• Task list
[1] Retype the part of the mailing list post starting with "Modularization mailing list" and going on through "our same license?".
[2] In the records, echo the lines starting with the line with "The height and width of the screenshot is (454, 700)." and going on through the line with "click(x=18, y=352)", and nothing else.

• Reading text
Modularization mailing list and initial strawman proposal
Daniel Stone
daniel at fooishbar.org
Thu Mar 24 20:46:21 PST 2005
On Thu, Mar 24, 2005 at 05:50:26PM -0800, Jeremy C. Reed wrote:
> What about building an alternative to automake/autoconf/libtool that has
> our same license?
No.
> (I have heard many discuss that an improvement is needed.)
It is.
The problem is thus: there are some really bad points about imake (like
a total lack of interactivity and basic language primitives needed to
execute tests), but on the whole it's not a horrifically bad build
system. The problems with it are several:
a) no-one knows it, not necessarily because it's obtuse (so are
the inner workings of autotools, scons, or whatever's cool
this week), but because no-one else but us uses it;
b) we have to maintain platform definitions, which is, to put it
bluntly, total crap. it shouldn't be our job, that's the job
of the platform maintainers, who know it far better than us;
c) no-one knows it;
d) no-one knows it.

• Material for the task
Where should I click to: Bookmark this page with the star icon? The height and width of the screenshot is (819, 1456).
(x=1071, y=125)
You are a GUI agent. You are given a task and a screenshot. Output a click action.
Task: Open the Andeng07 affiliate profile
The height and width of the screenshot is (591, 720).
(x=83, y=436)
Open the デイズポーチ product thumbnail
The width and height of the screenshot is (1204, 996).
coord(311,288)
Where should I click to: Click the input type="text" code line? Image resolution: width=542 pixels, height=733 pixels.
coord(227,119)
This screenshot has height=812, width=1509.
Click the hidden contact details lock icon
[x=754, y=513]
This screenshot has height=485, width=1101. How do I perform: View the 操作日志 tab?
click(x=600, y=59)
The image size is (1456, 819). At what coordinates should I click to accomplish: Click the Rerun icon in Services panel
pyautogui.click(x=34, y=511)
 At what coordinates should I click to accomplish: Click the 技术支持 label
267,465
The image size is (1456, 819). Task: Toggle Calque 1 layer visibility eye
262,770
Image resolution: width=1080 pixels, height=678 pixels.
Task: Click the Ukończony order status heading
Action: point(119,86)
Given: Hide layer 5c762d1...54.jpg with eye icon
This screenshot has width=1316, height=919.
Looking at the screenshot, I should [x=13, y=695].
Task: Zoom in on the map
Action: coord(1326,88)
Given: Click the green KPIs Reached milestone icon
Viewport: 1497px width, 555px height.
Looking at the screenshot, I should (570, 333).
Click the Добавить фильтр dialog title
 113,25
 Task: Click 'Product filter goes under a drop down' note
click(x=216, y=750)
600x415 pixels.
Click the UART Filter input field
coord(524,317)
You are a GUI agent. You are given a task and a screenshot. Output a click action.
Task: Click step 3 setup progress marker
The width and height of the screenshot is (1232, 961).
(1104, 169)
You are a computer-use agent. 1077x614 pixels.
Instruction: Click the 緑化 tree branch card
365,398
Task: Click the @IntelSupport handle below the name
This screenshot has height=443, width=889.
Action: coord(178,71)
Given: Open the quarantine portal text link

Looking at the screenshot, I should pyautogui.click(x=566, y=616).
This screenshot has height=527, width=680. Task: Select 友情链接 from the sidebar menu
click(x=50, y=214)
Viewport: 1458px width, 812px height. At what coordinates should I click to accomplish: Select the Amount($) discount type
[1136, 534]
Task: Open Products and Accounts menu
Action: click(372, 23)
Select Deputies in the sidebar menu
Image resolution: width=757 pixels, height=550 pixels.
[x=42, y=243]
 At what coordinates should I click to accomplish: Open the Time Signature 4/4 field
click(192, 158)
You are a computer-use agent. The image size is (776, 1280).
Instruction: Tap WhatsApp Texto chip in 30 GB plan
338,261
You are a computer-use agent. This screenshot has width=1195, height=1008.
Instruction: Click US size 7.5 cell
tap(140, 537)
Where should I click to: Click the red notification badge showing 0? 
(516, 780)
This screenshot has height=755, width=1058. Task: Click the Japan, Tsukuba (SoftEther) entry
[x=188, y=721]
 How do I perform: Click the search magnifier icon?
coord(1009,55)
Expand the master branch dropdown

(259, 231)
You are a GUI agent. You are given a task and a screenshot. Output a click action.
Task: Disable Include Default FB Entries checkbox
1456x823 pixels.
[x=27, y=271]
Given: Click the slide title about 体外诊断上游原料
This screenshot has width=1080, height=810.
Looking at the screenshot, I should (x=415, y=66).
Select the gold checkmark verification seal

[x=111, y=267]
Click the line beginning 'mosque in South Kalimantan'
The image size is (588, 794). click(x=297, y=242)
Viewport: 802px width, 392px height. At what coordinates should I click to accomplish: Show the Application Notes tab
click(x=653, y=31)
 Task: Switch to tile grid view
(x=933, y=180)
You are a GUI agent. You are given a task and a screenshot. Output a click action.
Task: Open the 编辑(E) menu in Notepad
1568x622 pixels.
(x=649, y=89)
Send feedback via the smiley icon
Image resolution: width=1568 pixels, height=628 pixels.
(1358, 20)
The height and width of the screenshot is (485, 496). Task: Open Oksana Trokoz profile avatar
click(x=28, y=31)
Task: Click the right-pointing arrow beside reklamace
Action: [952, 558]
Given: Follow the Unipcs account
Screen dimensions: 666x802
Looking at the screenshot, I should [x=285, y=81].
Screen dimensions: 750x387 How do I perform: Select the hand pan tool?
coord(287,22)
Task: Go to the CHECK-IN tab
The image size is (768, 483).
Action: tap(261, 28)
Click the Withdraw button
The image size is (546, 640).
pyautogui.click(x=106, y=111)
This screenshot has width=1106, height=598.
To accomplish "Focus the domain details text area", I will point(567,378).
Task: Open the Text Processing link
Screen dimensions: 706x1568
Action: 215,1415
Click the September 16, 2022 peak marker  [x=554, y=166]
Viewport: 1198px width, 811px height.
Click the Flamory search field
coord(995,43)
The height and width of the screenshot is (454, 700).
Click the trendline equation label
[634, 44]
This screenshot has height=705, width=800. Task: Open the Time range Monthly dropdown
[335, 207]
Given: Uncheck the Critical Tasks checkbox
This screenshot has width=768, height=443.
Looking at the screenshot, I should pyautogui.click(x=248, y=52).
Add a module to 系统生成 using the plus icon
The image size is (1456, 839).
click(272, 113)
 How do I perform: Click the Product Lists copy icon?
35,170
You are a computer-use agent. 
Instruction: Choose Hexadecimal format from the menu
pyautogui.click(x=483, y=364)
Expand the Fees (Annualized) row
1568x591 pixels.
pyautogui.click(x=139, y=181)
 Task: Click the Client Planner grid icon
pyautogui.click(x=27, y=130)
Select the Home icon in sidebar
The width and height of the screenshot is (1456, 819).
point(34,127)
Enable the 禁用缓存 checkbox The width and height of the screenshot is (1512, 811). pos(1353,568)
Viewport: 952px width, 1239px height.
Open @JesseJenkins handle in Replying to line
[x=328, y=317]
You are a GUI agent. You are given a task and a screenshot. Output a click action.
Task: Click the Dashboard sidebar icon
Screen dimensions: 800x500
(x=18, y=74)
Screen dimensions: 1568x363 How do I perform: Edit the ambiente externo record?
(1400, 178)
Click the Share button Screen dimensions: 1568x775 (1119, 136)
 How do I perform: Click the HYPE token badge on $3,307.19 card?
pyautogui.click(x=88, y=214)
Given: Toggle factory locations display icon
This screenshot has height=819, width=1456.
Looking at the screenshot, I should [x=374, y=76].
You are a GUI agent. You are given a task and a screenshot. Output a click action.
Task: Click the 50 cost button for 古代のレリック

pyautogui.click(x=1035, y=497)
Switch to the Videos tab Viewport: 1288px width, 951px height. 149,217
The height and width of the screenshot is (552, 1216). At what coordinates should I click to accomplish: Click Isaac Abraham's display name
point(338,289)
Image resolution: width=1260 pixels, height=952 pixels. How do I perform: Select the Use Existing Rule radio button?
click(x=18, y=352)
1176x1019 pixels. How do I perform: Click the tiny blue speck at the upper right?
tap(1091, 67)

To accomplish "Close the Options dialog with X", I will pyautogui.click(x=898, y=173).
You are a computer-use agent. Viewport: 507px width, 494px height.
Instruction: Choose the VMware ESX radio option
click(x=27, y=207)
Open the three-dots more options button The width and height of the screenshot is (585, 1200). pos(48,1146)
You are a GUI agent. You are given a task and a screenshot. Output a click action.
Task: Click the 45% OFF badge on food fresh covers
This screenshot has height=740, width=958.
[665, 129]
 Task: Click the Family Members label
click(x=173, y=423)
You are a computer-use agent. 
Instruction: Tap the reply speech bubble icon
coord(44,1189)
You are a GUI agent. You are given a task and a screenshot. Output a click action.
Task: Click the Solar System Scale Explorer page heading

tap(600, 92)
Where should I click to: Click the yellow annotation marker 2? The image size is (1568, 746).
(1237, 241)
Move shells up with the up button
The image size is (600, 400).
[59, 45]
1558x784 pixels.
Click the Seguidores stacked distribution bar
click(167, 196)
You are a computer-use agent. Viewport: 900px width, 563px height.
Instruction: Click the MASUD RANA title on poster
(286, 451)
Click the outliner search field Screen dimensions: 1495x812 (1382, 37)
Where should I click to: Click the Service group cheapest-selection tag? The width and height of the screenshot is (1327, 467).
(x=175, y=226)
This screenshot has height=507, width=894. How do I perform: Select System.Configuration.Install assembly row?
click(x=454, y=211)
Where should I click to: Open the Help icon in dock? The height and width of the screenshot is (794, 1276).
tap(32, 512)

• Responses by task
[1]
Modularization mailing list and initial strawman proposal
Daniel Stone
daniel at fooishbar.org
Thu Mar 24 20:46:21 PST 2005
On Thu, Mar 24, 2005 at 05:50:26PM -0800, Jeremy C. Reed wrote:
> What about building an alternative to automake/autoconf/libtool that has
> our same license?

[2]
The height and width of the screenshot is (454, 700).
Click the trendline equation label
[634, 44]
This screenshot has height=705, width=800. Task: Open the Time range Monthly dropdown
[335, 207]
Given: Uncheck the Critical Tasks checkbox
This screenshot has width=768, height=443.
Looking at the screenshot, I should pyautogui.click(x=248, y=52).
Add a module to 系统生成 using the plus icon
The image size is (1456, 839).
click(272, 113)
 How do I perform: Click the Product Lists copy icon?
35,170
You are a computer-use agent. 
Instruction: Choose Hexadecimal format from the menu
pyautogui.click(x=483, y=364)
Expand the Fees (Annualized) row
1568x591 pixels.
pyautogui.click(x=139, y=181)
 Task: Click the Client Planner grid icon
pyautogui.click(x=27, y=130)
Select the Home icon in sidebar
The width and height of the screenshot is (1456, 819).
point(34,127)
Enable the 禁用缓存 checkbox The width and height of the screenshot is (1512, 811). pos(1353,568)
Viewport: 952px width, 1239px height.
Open @JesseJenkins handle in Replying to line
[x=328, y=317]
You are a GUI agent. You are given a task and a screenshot. Output a click action.
Task: Click the Dashboard sidebar icon
Screen dimensions: 800x500
(x=18, y=74)
Screen dimensions: 1568x363 How do I perform: Edit the ambiente externo record?
(1400, 178)
Click the Share button Screen dimensions: 1568x775 (1119, 136)
 How do I perform: Click the HYPE token badge on $3,307.19 card?
pyautogui.click(x=88, y=214)
Given: Toggle factory locations display icon
This screenshot has height=819, width=1456.
Looking at the screenshot, I should [x=374, y=76].
You are a GUI agent. You are given a task and a screenshot. Output a click action.
Task: Click the 50 cost button for 古代のレリック

pyautogui.click(x=1035, y=497)
Switch to the Videos tab Viewport: 1288px width, 951px height. 149,217
The height and width of the screenshot is (552, 1216). At what coordinates should I click to accomplish: Click Isaac Abraham's display name
point(338,289)
Image resolution: width=1260 pixels, height=952 pixels. How do I perform: Select the Use Existing Rule radio button?
click(x=18, y=352)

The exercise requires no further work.